Abstract
BACKGROUND: Quantification of disease severity supports the development of evidence-based treatments. Assessments to capture clinical improvement in hidradenitis suppurativa (HS) can be improved.
OBJECTIVES: This study aimed to validate the Hidradenitis Suppurativa Clinical Response (HiSCR), which is defined as a ≥ 50% reduction in inflammatory lesion count (sum of abscesses and inflammatory nodules, AN), and no increase in abscesses or draining fistulas in HS when compared with baseline as a meaningful clinical endpoint for HS treatment.

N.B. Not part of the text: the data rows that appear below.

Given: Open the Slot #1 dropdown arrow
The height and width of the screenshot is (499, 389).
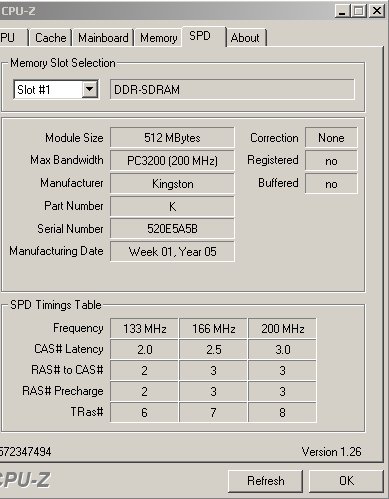Looking at the screenshot, I should coord(90,89).
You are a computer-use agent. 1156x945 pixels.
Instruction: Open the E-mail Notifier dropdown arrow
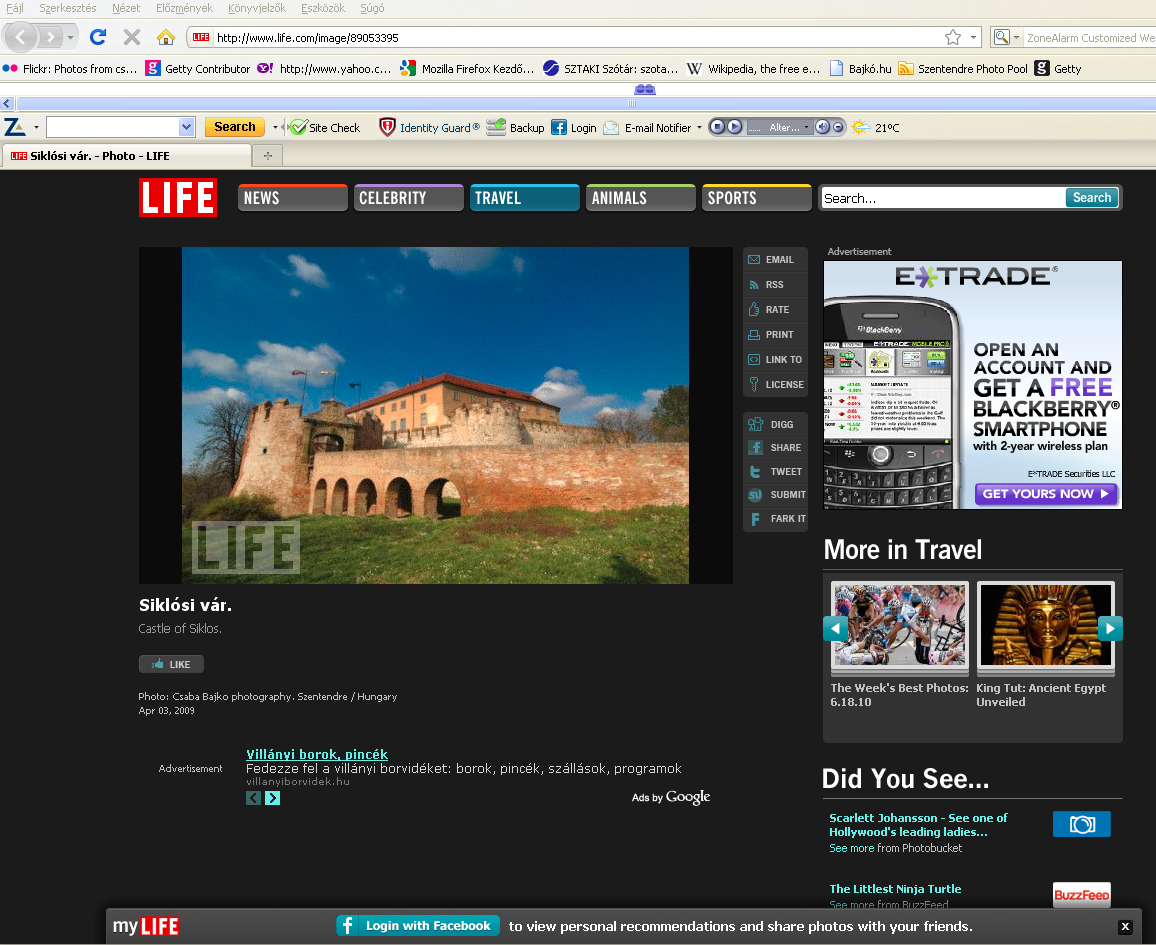(699, 128)
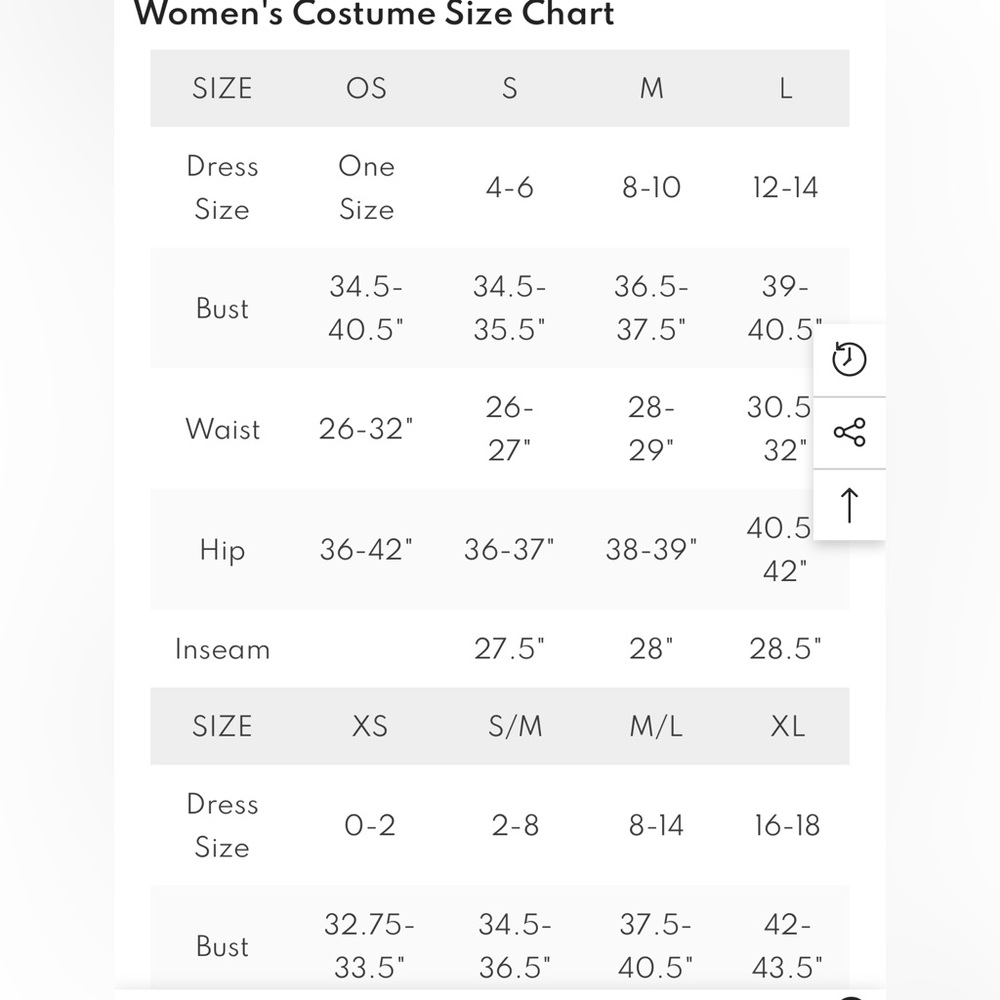Select the L size column header
This screenshot has height=1000, width=1000.
click(786, 88)
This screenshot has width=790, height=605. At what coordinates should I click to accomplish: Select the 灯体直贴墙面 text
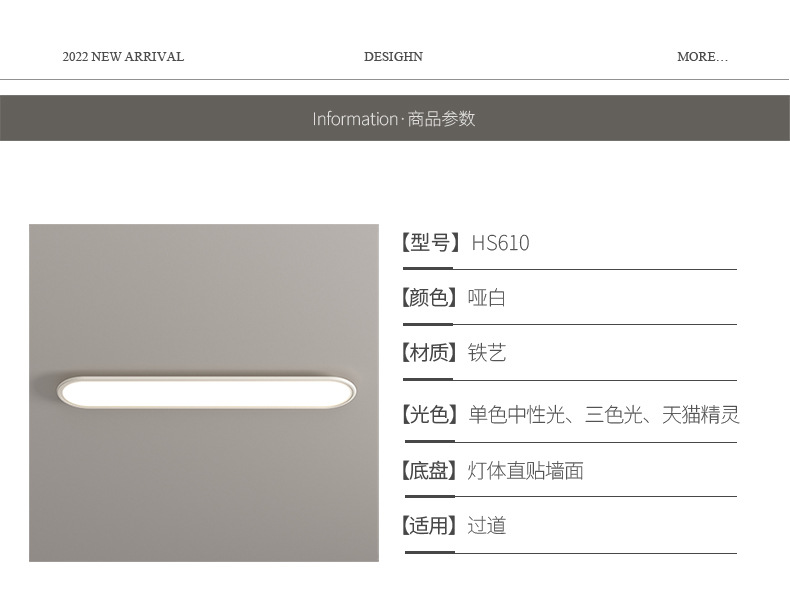[525, 471]
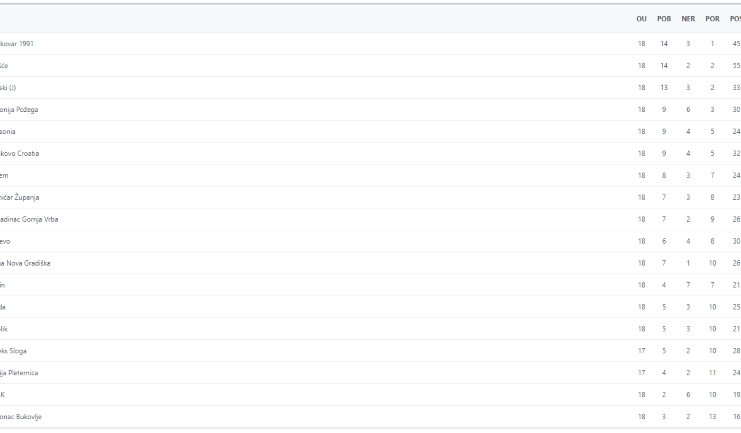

METHODS: Patients with ≥ 3 ANs at baseline in a Phase II adalimumab trial for HS were included for analysis. HiSCR achievers vs. nonachievers were assessed at week 16 and week 52. Criteria measures included physician-rated assessments [Hurley stage, modified Sartorius score (MSS), and HS Physician's Global Assessment] and patient-reported outcomes (PROs: visual analogue pain scale, Dermatology Life Quality Index, and Work Productivity and Activity Impairment questionnaire). Test-retest reliability, convergent validity, responsiveness and predictive validity of HiSCR, and its meaningfulness to patients were assessed.

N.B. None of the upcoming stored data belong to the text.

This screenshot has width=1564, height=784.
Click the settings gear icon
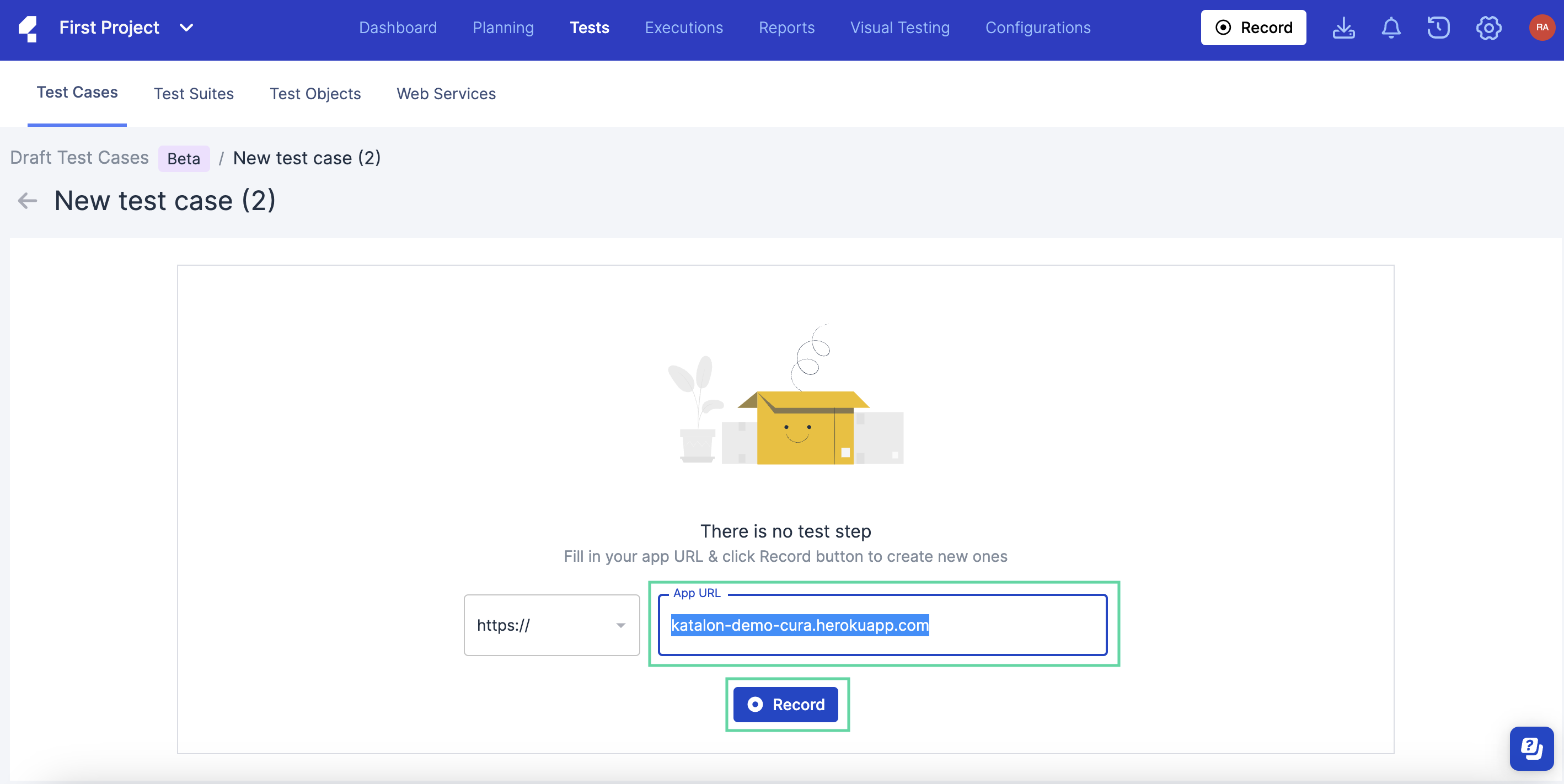[x=1489, y=27]
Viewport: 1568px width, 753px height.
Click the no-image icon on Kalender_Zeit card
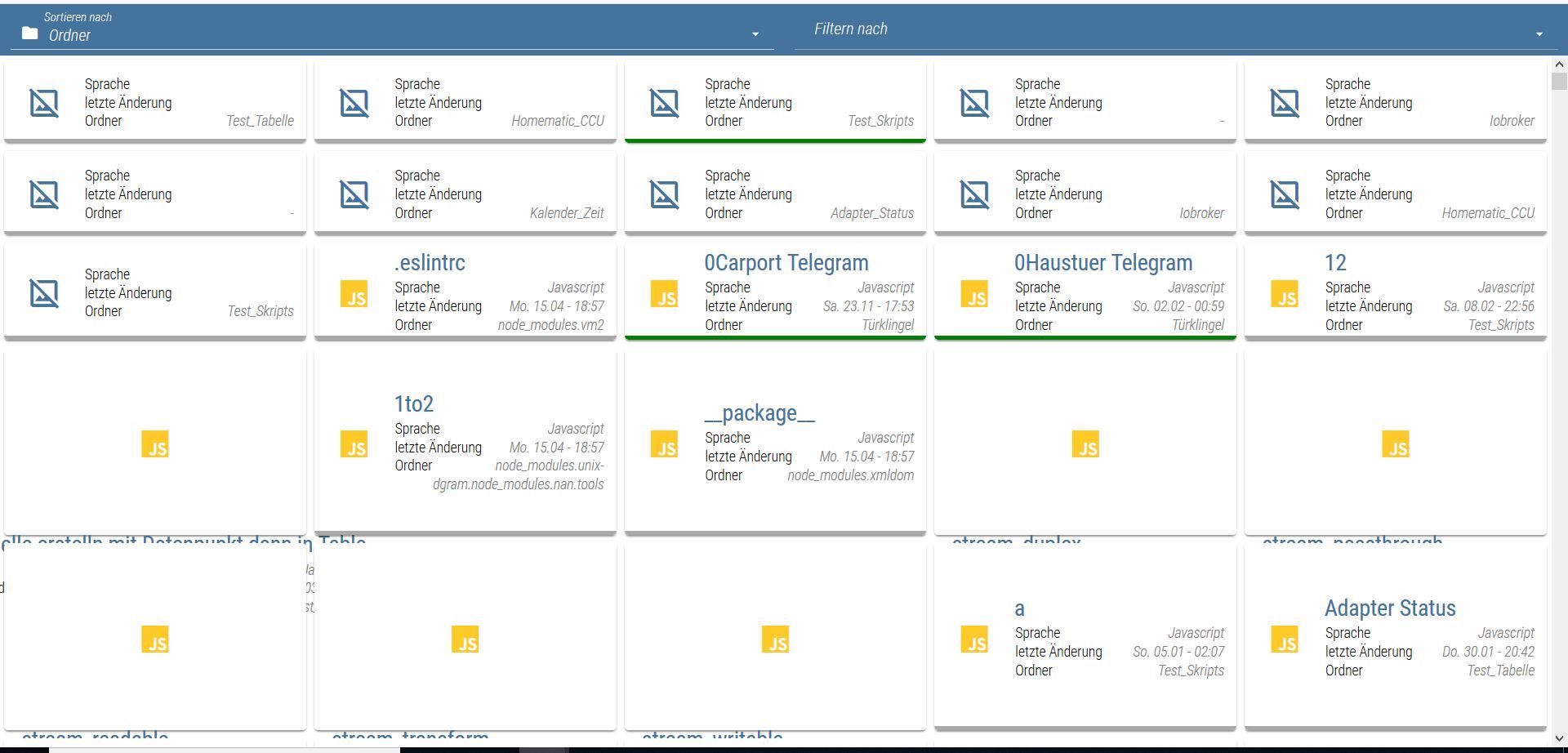pos(354,194)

RESULTS: Among 138 eligible study participants, the majority were female (69·6%) with a mean age of 36·7 years. The mean (median) MSS was 125·2 (85·5) at baseline. Test-retest reliability of the AN count was 0·91. HiSCR was significantly correlated with improvements in all physician-rated and PRO measures (Spearman's rho between -0·61 and -0·27, all P < 0·001). Improvements of all PROs in HiSCR achievers exceeded the respective meaningful improvement thresholds.
CONCLUSIONS: In patients with HS with ≥ 3 ANs, HiSCR achievers had significant improvements in physician-rated and patient-reported HS disease severity and impact. HiSCR is a valid and meaningful endpoint for assessing HS treatment effectiveness in controlling inflammatory manifestations in this population.